Sinergi Lintas Sektor Perkuat Kesiapsiagaan Penanganan Karhutla di Kota Singkawang

10

SINGKAWANG, Polda Kalbar –Polres Singkawang, Pemerintah Kota Singkawang bersama TNI, Polri, BMKG, Manggala Agni, BPBD, serta sejumlah perangkat daerah menggelar Rapat Kesiapsiagaan Penanganan Kebakaran Hutan dan Lahan (Karhutla), Sabtu (22/8/2026) malam. Rapat yang berlangsung di Ruang Rapat Kantor Wali Kota Singkawang tersebut menjadi langkah bersama untuk memperkuat kesiapan menghadapi potensi karhutla yang masih mengancam di tengah kondisi musim kemarau.

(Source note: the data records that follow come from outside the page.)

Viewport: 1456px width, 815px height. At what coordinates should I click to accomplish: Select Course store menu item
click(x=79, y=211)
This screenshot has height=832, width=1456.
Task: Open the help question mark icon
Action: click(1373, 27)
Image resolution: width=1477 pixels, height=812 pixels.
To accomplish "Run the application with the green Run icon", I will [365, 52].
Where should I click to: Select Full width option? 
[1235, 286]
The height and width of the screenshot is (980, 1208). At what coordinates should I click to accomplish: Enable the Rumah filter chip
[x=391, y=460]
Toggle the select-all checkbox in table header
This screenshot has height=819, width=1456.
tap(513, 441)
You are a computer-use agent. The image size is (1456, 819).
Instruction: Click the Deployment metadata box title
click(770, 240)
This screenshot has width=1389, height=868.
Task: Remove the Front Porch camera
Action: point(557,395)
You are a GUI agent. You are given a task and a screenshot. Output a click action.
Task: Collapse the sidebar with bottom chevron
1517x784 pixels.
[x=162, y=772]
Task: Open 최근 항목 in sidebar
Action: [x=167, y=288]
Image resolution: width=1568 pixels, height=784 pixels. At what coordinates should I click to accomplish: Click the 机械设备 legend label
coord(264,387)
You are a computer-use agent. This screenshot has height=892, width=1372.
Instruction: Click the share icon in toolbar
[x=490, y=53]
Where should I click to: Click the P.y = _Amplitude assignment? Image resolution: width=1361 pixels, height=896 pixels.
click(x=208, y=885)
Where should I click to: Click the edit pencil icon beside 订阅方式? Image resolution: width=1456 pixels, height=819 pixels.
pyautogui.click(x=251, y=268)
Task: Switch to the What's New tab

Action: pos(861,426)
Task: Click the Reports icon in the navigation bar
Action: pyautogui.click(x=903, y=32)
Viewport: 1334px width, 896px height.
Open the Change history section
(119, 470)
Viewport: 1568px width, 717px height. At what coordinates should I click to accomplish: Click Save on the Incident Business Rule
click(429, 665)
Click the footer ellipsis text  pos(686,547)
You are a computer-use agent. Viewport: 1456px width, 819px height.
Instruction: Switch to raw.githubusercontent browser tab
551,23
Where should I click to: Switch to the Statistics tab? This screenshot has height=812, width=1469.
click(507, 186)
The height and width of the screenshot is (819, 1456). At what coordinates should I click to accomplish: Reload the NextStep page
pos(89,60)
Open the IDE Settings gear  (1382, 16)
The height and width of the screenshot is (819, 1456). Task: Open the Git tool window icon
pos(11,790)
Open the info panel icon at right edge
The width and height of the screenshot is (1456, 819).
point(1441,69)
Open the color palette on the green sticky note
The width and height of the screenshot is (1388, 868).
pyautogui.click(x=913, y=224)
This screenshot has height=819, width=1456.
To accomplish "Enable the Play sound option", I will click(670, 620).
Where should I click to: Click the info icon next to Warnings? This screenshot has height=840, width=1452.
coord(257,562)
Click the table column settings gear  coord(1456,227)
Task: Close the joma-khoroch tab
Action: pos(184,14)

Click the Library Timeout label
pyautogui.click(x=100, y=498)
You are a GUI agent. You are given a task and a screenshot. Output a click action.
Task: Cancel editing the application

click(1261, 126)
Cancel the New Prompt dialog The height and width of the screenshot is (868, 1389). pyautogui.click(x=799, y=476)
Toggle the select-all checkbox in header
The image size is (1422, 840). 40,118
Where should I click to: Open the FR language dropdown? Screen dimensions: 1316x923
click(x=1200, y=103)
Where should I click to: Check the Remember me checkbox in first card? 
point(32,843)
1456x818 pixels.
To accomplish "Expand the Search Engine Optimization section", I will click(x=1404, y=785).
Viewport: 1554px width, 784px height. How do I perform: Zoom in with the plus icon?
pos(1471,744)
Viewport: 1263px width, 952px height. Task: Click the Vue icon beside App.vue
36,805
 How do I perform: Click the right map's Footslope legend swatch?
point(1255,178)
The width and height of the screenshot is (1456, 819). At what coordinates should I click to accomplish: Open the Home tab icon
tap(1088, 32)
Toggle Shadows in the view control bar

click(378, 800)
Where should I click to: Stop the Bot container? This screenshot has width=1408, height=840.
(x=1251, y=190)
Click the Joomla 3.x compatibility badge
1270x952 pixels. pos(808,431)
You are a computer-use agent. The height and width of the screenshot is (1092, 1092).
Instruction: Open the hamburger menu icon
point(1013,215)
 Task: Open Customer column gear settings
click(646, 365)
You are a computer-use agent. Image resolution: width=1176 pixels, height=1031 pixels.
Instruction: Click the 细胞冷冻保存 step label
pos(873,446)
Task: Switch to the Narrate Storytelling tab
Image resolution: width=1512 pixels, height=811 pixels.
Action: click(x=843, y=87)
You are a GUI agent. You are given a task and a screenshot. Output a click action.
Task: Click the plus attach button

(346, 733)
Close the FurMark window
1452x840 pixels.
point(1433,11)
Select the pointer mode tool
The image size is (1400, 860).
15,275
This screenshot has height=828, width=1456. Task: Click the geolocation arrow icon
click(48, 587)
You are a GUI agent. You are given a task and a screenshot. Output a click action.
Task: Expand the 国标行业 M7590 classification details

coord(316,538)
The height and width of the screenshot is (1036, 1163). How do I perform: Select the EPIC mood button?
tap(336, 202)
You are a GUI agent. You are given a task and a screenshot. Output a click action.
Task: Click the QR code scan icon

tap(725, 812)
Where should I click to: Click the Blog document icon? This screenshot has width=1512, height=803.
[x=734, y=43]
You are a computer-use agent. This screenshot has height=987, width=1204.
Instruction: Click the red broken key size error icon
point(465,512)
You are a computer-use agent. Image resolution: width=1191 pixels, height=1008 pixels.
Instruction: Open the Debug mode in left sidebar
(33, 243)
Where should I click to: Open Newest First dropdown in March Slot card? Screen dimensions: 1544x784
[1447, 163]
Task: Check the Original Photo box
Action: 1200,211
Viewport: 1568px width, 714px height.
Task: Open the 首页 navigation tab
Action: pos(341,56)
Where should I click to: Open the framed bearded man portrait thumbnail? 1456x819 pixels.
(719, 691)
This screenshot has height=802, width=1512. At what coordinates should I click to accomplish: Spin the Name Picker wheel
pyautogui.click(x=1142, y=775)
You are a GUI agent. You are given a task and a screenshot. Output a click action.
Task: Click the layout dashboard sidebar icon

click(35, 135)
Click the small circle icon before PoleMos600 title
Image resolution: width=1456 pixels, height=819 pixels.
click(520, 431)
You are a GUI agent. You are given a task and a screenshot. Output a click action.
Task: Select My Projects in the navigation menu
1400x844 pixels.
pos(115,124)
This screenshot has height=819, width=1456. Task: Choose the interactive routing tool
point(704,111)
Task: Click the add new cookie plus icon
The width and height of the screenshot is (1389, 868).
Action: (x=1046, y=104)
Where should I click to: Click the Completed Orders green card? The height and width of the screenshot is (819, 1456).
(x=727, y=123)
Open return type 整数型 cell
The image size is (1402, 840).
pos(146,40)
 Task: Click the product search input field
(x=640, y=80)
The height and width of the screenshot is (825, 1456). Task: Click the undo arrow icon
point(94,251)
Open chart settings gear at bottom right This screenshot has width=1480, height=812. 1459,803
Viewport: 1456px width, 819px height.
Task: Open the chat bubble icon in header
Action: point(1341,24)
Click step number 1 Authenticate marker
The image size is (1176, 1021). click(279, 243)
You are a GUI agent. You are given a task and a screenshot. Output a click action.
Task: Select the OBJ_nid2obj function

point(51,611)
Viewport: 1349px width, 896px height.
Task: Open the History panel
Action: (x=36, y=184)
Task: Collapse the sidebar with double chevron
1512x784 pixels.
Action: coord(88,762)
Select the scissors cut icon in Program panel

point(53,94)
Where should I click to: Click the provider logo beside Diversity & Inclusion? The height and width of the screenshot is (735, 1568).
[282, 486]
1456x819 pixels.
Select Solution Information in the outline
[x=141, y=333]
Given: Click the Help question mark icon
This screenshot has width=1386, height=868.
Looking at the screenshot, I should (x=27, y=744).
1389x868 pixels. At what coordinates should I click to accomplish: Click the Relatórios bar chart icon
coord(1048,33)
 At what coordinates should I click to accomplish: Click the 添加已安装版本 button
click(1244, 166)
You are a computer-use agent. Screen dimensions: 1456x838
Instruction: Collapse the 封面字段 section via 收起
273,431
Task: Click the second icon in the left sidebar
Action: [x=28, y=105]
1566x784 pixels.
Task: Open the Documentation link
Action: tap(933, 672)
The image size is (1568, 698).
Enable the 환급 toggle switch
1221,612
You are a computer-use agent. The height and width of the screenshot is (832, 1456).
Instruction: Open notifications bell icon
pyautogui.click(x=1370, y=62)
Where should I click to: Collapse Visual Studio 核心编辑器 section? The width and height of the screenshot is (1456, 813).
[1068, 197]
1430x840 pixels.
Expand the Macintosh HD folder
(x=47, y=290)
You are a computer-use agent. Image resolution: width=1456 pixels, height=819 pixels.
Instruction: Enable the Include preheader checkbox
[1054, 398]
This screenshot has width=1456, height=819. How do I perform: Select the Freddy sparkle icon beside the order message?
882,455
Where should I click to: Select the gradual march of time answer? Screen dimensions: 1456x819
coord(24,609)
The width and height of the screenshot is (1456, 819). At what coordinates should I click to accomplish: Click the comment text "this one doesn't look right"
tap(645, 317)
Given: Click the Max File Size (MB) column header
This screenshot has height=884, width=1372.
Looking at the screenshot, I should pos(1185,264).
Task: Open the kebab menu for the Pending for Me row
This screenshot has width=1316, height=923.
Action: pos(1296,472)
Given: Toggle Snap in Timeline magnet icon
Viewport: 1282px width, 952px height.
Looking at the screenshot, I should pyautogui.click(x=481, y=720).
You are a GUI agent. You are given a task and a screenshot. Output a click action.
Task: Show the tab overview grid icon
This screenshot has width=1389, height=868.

Rapat yang dimulai sekitar pukul 20.00 WIB itu dihadiri Wali Kota Singkawang, Wakil Wali Kota, Kapolres Singkawang, Dandim 1202/Skw, Sekda, jajaran kepala perangkat daerah, BPBD, Manggala Agni, BMKG, para Danramil, Kapolsek jajaran, serta seluruh camat se-Kota Singkawang. Kehadiran lintas sektor tersebut menunjukkan bahwa penanganan karhutla bukan hanya menjadi tanggung jawab satu instansi, melainkan membutuhkan kekuatan dan kepedulian bersama.

Dalam rapat disampaikan bahwa kondisi karhutla di Singkawang masih perlu mendapat perhatian serius. Manggala Agni melaporkan luas lahan terdampak mencapai sekitar 372 hektare, dengan sejumlah titik panas terpantau di wilayah Pangmilang dan Sungai Rasau. Sementara itu, hasil pengukuran kualitas udara oleh Dinas Lingkungan Hidup di Singkawang Selatan berada pada kategori tidak sehat. BMKG juga memprakirakan kondisi kemarau masih berlangsung hingga September, sehingga potensi terjadinya karhutla masih cukup tinggi.

Kapolres Singkawang menegaskan pentingnya langkah cepat dan terpadu dalam menghadapi situasi tersebut. Menurutnya, dampak asap mulai dirasakan masyarakat, tidak hanya terhadap kesehatan, tetapi juga pendidikan, perekonomian dan transportasi. Kapolres juga menekankan bahwa faktor manusia menjadi perhatian utama dalam kejadian karhutla, sehingga diperlukan pencegahan, edukasi, pengawasan, sekaligus penegakan hukum terhadap pihak yang dengan sengaja melakukan pembakaran lahan.

Hal senada disampaikan Wali Kota Singkawang yang menekankan bahwa keselamatan masyarakat harus menjadi prioritas utama. Kondisi udara yang kurang baik selama lebih dari satu minggu, potensi terganggunya penerbangan, serta adanya lokasi kebakaran yang sulit dijangkau kendaraan menjadi tantangan tersendiri bagi petugas di lapangan. Karena itu, rapat mendorong agar kajian dan data pendukung segera dilengkapi sebagai dasar yang kuat untuk menentukan langkah penanganan, termasuk kemungkinan penetapan Status Siaga Darurat Karhutla.

Melalui rapat tersebut, seluruh unsur sepakat memperkuat koordinasi, kesiapsiagaan personel, sarana dan prasarana, dukungan logistik, serta sistem komando di lapangan. Pemerintah, TNI, Polri, instansi terkait dan masyarakat diharapkan bergerak bersama untuk mencegah meluasnya karhutla sekaligus melindungi masyarakat dari dampak asap. Rapat berakhir sekitar pukul 22.00 WIB dalam keadaan aman, tertib dan kondusif, dengan semangat bahwa menjaga Singkawang dari ancaman karhutla merupakan tanggung jawab bersama.